Surely they could give us one significant female character that both actually lives and makes a worthwhile contribution?!

Liz Kelly: Enh. I'm not sure I can get too worked up about this. Remember, who lives and dies isn't always guided by what would be best for the storyline -- sometimes it depends on actors who don't want to return or make demands the network isn't prepared to meet. And I don't know that we should be giving characters like Nikki and Naomi equal weight as some of the others. There have been plenty of short-lived male characters, too -- Keamy & co., Frogurt, Doc Arzt, many Others.

I'm more inclined to praise LindeCuse for giving women some seriously meaty roles in this saga.

Jen Chaney: Yeah, I agree with Liz here. Although I do agree, as I mentioned last week in the analysis, that Sun did nothing in the last two episodes but ask questions. But she totally kicked butt earlier in the season, so it evened out a little.

In addition to the male/female thing, "Lost" also deserves immense credit for giving us such ethnically diverse characters. That may be one of its more lasting TV legacies.

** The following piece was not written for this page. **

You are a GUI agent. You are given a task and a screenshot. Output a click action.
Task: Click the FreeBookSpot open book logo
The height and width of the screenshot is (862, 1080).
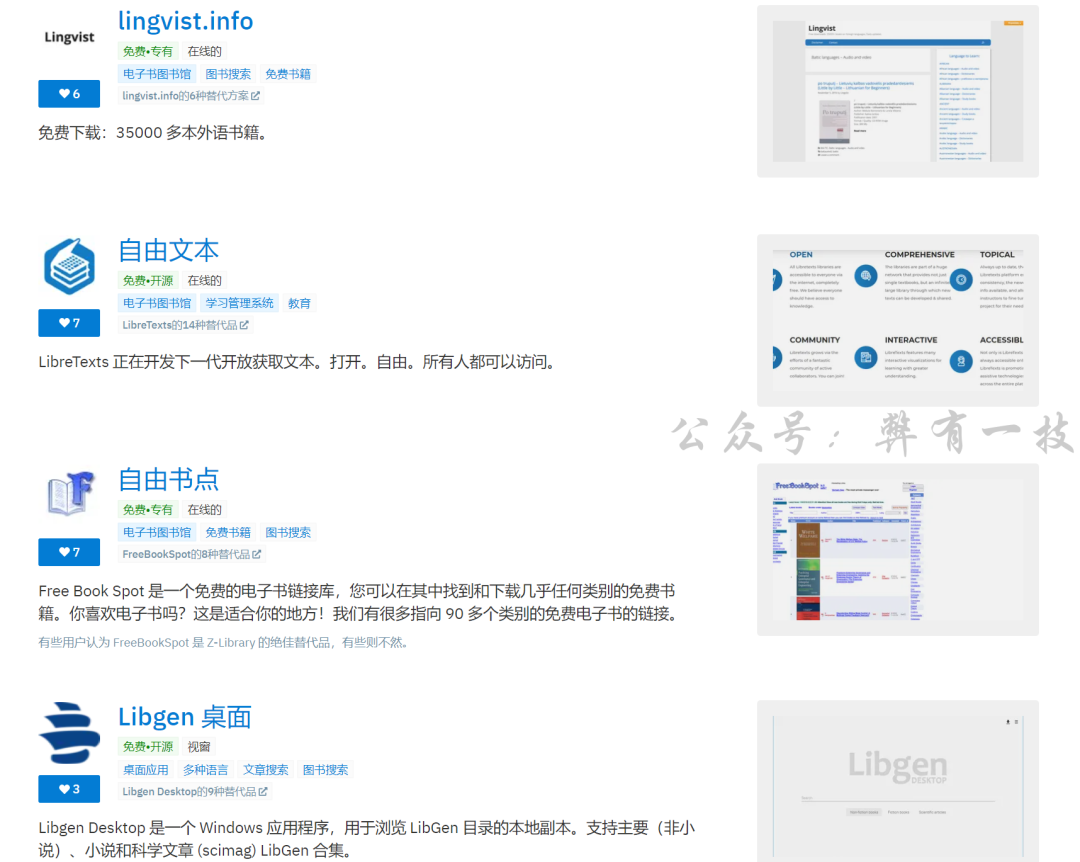(x=69, y=495)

Washington, DC: I think the real question for next season is what exactly is in Charlie's guitar case?

Jen Chaney: I think what's in Charlie's guitar case, is the suitcase from "Pulp Fiction." And what's in that is the weird box from the YouTube video "What's in the Box?"

It's like a Russian nesting doll of pop culture mysteries!


Dallas: I think Libby was in the mental institution because of her husband David's death. I think she went off the deep end in grief, was institutionalized for her depression, recovered, met Desmond, gave him the Elizabeth for his yachting contest, then went to Sydney and ended up on Oceanic 815.

Jen Chaney: Can you tell the same story in graphic novel form, though? Because I'm kind of liking that idea.


Minneapolis, MN: Most iconic? Has to be Sawyer - that beatiful face will evoke Lost forever.

Jen Chaney: Yeah, but does that one character define the show? I love Sawyer, but I think this is a case where the show is defined by the sum of many parts and cannot be summed up by one person/entity. I mean that as a compliment.


Liz Kelly: Okay, thanks for joining us for one more discussion -- this time truly the last one about season 5.

But, as we've hinted here and there over the past few weeks, we'll be re-watching (and chatting about) seasons 1 & 2 over the summer. We don't have dates nailed down yet, but stay tuned for word soon about the viewing schedule and when chats will resume. We plan to kick this off in June, so get your Netflix queues updated now.

Jen Chaney: Indeed. You can visit "Lost" Central to find out the latest. We do hope you'll keep coming back over the summer so you can stave off those "Lost"-deprived shakes our previous reader mentioned. Those are just unpleasant.